> Exercise details
If a line in the entries below contains the word "green", it counts; report how many such lines there are, and only that number.

Collected data entries

+-------+

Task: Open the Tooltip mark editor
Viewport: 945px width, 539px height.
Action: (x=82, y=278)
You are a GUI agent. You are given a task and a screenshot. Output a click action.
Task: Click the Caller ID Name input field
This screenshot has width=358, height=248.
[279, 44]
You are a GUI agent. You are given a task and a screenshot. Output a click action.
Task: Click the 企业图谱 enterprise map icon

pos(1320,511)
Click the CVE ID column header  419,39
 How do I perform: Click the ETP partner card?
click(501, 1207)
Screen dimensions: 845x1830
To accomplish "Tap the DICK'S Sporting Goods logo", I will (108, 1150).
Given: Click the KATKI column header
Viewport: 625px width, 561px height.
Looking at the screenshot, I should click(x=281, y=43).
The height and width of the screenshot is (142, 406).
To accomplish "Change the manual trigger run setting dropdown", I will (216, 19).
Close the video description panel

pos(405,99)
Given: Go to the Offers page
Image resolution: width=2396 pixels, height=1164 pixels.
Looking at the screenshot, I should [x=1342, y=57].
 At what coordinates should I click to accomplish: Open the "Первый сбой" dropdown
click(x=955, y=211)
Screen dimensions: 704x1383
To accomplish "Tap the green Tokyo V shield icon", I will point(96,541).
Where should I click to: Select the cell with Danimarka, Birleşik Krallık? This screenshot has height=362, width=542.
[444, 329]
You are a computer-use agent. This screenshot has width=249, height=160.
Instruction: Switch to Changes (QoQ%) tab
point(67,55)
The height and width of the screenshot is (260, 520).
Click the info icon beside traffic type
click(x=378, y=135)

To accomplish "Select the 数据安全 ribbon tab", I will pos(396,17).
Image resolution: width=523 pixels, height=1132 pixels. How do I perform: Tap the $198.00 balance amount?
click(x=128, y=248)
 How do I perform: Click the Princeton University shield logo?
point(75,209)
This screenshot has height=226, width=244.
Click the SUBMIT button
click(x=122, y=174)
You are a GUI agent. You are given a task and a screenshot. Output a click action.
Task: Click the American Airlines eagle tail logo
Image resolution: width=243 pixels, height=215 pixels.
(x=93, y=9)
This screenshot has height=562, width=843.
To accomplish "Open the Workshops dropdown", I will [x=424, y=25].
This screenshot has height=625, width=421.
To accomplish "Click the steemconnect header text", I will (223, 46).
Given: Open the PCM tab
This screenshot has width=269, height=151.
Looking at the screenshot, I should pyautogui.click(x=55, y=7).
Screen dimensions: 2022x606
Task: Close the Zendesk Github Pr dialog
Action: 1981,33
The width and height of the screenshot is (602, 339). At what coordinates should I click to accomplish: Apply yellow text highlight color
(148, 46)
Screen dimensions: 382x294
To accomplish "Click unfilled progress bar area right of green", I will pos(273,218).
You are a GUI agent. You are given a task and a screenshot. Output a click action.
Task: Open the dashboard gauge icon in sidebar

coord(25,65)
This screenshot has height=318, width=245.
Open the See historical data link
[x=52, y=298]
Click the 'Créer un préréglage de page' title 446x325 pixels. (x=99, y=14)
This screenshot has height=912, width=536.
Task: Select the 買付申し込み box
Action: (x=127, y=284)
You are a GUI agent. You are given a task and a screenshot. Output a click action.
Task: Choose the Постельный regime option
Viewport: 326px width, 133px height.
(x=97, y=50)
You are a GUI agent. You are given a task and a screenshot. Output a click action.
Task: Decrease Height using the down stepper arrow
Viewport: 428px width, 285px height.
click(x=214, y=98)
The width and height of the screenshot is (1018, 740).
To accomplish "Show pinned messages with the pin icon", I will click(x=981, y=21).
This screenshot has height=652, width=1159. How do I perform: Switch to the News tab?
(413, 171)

+-------+

> Solution to the exercise
2